We'll set some project variables, including the file name, and then import the data into agate.

In [4]:
# This is the source file, which should be donwloaded
file = '../mixbev-files/2017/Mixed_Beverage_Gross_Receipts_2017_10.csv'

In [5]:
#Helps us import some text fields that may be considered numbers in error.
specified_types = {
    'Taxpayer Number': agate.Text(),
    'Location Number': agate.Text(),
    'Taxpayer Zip': agate.Text(),
    'Location Zip': agate.Text(),
    'Location County': agate.Text(),
    'Taxpayer County': agate.Text()
}

# this imports the file specified above, along with the proper types
mixbev_raw = agate.Table.from_csv(file, column_types=specified_types)

# prints table fields so we an check thoes data types
print(mixbev_raw)

| column                     | data_type |
| -------------------------- | --------- |
| Taxpayer Number            | Text      |
| Taxpayer Name              | Text      |
| Taxpayer Address           | Text      |
| Taxpayer City              | Text      |
| Taxpayer State             | Text      |
| Taxpayer Zip               | Text      |
| Taxpayer County            | Text      |
| Location Number            | Text      |
| Location Name              | Text      |
| Location Address           | Text      |
| Location City              | Text      |
| Location State             | Text      |
| Location Zip               | Text      |
| Location County            | Text      |
| Inside/Outside City Limits | Boolean   |
| TABC Permit Number         | Text      |
| Responsibility Begin Date  | Date      |
| Responsibility End Date    | Date      |
| Obligation End Date        | Date      |
| Liquor Receipts            | Number    |
| Wine Receipts              | Number    |
| Beer Rece

## Create establishment column

We do this so we make sure we have single establishments instead of grouping trade names together from different addresses, like 'CHILI'S BAR & GRILL'.

_INSTRUCTIONS FOR THE TASK_.
Please translate this sentence from the mixed beverage receipts text into Spanish: "We'll set some project variables, including the file name, and then import the data into agate."

_RECORDS_.
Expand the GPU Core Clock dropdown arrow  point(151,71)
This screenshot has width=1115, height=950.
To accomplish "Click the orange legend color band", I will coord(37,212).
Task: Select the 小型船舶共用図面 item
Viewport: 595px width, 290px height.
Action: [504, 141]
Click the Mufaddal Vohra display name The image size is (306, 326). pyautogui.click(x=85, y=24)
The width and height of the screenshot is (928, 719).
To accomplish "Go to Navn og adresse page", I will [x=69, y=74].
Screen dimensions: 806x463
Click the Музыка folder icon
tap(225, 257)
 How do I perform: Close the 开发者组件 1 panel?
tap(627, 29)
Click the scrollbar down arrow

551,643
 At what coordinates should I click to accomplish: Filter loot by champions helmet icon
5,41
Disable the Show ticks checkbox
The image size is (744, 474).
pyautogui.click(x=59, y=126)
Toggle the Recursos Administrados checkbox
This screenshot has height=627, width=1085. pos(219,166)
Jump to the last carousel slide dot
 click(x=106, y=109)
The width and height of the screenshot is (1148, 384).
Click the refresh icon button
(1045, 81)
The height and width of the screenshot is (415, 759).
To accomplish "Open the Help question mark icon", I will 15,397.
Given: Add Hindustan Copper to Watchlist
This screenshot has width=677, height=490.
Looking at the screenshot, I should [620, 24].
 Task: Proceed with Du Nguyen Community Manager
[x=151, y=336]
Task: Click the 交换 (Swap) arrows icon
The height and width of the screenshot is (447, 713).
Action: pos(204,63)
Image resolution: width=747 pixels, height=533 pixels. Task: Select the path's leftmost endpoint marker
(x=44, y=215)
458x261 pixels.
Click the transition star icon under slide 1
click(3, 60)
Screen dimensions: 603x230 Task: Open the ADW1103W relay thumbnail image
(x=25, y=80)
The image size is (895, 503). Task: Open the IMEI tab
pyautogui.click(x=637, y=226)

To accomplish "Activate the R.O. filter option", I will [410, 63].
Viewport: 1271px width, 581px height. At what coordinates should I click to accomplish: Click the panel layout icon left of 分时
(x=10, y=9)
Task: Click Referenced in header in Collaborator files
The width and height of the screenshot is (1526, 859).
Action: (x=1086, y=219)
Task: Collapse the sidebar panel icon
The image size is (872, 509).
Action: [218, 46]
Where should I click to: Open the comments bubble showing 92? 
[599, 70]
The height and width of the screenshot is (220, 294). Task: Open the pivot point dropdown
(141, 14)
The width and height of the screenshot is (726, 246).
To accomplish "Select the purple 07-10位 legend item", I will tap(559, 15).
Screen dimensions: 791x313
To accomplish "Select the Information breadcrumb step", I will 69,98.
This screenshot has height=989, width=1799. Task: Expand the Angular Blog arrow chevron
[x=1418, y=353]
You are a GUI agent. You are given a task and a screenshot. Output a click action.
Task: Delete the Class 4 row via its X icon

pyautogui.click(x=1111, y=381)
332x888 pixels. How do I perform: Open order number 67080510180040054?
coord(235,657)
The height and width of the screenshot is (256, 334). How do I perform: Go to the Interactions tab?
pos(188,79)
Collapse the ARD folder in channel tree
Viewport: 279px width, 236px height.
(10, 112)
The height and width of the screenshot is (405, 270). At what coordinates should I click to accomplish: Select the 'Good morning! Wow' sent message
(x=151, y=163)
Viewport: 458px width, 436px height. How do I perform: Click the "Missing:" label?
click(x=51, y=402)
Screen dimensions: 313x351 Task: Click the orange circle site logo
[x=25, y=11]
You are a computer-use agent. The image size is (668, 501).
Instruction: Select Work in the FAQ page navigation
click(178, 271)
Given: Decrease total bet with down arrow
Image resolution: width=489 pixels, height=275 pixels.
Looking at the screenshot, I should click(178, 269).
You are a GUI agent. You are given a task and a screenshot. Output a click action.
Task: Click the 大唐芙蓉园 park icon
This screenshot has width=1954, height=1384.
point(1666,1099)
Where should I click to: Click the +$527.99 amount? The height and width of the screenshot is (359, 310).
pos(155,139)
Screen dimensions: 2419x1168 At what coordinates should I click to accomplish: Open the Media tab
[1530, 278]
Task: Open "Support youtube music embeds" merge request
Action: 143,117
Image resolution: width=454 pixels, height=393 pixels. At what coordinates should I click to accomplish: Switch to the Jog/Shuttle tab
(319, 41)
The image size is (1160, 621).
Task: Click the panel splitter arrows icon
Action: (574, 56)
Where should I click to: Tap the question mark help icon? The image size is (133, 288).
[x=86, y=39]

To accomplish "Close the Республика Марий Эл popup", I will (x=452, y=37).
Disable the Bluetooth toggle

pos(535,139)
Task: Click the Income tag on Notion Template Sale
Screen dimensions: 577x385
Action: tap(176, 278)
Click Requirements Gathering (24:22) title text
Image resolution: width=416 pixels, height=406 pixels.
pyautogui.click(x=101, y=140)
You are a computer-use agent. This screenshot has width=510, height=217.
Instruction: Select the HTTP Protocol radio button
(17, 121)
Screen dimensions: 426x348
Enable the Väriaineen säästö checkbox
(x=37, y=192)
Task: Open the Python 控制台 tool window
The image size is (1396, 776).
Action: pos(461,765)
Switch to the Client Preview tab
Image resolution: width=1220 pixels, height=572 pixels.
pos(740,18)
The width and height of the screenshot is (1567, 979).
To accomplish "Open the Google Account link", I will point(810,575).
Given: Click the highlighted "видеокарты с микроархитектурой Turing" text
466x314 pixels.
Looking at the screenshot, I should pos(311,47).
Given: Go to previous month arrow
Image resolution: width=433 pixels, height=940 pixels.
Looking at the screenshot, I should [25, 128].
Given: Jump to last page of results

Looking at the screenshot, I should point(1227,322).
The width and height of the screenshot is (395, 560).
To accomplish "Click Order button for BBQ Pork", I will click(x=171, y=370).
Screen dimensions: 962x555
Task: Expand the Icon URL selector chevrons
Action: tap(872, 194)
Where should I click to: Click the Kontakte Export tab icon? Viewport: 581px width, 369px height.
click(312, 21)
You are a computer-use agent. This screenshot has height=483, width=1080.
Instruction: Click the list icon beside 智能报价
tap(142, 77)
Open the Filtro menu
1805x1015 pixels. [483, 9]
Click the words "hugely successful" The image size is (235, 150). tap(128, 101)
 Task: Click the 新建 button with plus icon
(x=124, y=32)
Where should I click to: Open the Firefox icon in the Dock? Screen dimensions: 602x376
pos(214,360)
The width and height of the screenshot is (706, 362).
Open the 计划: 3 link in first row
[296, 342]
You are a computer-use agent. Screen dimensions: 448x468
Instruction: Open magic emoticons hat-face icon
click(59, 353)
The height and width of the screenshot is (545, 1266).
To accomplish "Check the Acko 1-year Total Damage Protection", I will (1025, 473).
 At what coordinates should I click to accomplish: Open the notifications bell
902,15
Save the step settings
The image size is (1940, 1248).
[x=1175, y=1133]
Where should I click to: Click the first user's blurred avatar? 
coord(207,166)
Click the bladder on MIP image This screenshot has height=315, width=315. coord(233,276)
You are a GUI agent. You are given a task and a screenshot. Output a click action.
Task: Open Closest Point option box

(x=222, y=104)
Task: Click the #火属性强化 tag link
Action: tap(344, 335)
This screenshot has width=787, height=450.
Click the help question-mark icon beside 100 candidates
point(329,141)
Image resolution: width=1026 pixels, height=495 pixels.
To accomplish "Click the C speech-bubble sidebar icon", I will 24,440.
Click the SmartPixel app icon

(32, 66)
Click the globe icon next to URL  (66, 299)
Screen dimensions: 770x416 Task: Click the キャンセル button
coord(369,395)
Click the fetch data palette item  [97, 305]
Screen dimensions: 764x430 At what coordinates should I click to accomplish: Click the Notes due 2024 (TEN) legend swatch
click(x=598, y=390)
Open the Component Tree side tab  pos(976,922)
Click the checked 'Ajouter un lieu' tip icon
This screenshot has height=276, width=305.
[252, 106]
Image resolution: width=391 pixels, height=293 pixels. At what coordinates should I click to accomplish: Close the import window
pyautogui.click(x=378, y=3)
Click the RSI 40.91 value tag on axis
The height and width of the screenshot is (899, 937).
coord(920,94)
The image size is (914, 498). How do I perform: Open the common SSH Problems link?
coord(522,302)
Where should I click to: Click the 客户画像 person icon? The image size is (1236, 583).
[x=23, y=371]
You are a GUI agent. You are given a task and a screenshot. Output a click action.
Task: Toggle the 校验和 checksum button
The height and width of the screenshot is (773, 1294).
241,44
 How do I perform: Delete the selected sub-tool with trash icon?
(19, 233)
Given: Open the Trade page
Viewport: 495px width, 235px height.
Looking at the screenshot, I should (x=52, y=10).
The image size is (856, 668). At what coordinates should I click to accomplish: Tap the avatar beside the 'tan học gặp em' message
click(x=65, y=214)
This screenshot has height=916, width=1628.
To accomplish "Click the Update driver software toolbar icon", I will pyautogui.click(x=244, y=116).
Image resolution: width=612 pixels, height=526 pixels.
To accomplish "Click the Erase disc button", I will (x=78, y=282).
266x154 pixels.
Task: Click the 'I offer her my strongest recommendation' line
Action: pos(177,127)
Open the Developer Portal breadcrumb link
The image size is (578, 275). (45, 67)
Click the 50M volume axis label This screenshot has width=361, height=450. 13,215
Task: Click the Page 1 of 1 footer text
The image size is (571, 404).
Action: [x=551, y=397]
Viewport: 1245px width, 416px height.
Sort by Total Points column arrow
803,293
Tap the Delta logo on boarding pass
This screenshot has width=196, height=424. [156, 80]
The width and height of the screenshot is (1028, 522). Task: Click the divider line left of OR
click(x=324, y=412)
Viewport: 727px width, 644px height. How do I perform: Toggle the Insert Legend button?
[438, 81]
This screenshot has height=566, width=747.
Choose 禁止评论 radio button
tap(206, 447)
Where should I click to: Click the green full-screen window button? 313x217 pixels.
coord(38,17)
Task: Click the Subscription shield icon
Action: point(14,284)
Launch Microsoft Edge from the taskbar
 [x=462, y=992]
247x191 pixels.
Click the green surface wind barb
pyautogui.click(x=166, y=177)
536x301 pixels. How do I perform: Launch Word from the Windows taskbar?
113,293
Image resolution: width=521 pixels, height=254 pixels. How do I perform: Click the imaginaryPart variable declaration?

_OUTPUT BELOW_.
Estableceremos algunas variables del proyecto, incluido el nombre del archivo, y luego importaremos los datos a agate.